Side-scan sonar (SSS) mine classification is a challenging maritime vision problem characterized by extreme data scarcity and a large domain gap from natural images. While self-supervised learning (SSL) and general-purpose vision foundation models have shown strong performance in general vision and several specialized domains, their use in SSS remains largely unexplored. We present Mine-JEPA, the first in-domain SSL pipeline for SSS mine classification, using SIGReg, a regularization-based SSL loss, to pretrain on only 1,170 unlabeled sonar images.
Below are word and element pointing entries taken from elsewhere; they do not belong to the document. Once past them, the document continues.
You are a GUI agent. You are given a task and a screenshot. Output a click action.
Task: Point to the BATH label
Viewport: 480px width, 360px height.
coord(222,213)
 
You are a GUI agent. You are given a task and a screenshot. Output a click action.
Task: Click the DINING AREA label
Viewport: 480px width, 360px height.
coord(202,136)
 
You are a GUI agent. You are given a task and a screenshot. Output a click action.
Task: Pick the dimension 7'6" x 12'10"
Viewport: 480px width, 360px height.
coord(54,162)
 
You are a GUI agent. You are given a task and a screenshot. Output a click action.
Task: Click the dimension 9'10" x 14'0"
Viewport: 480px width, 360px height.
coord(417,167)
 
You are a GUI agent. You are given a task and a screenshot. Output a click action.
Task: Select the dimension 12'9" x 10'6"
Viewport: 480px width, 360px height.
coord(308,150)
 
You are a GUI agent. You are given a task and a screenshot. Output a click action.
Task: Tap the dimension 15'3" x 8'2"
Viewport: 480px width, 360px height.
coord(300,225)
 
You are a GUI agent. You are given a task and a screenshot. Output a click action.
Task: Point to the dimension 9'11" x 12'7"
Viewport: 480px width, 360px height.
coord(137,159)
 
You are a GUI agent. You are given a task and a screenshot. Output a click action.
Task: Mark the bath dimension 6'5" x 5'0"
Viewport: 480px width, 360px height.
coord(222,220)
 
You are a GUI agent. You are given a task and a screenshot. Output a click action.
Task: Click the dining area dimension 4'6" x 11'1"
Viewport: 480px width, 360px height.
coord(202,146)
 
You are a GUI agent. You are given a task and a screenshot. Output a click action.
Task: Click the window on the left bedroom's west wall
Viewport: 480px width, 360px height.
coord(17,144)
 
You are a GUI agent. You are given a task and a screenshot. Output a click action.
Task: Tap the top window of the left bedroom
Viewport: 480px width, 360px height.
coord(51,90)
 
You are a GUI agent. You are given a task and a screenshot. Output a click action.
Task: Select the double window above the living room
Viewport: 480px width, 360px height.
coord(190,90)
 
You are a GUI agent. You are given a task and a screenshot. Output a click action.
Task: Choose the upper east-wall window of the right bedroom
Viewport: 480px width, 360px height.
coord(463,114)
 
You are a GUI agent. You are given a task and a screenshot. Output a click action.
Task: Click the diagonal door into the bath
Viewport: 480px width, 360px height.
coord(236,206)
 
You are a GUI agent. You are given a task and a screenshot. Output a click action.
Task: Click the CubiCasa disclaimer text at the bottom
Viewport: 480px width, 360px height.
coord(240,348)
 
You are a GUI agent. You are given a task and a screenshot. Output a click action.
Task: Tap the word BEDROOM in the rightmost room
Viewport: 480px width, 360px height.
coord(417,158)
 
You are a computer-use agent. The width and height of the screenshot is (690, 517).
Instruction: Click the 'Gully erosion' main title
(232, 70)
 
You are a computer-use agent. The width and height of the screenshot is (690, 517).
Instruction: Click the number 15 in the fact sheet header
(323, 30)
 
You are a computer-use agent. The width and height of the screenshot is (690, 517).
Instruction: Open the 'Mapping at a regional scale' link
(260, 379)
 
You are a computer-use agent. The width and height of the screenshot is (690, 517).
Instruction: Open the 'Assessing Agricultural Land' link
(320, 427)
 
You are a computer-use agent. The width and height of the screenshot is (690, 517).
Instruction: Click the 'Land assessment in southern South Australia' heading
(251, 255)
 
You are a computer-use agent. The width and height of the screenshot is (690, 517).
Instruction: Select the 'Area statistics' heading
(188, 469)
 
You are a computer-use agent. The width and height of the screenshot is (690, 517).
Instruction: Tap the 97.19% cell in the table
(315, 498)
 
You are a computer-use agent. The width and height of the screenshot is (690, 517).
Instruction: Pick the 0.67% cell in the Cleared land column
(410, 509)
In the binary mine vs. non-mine setting, Mine-JEPA achieves an F1 score of 0.935, outperforming fine-tuned DINOv3 (0.922), a foundation model pretrained on 1.7B images. For 3-class mine-like object classification, Mine-JEPA reaches 0.820 with synthetic data augmentation, again outperforming fine-tuned DINOv3 (0.810). We further observe that applying in-domain SSL to foundation models degrades performance by 10--13 percentage points, suggesting that stronger pretrained models do not always benefit from additional domain adaptation. In addition, Mine-JEPA with a compact ViT-Tiny backbone achieves competitive performance while using 4x fewer parameters than DINOv3. These results suggest that carefully designed in-domain self-supervised learning is a viable alternative to much larger foundation models in data-scarce maritime sonar imagery.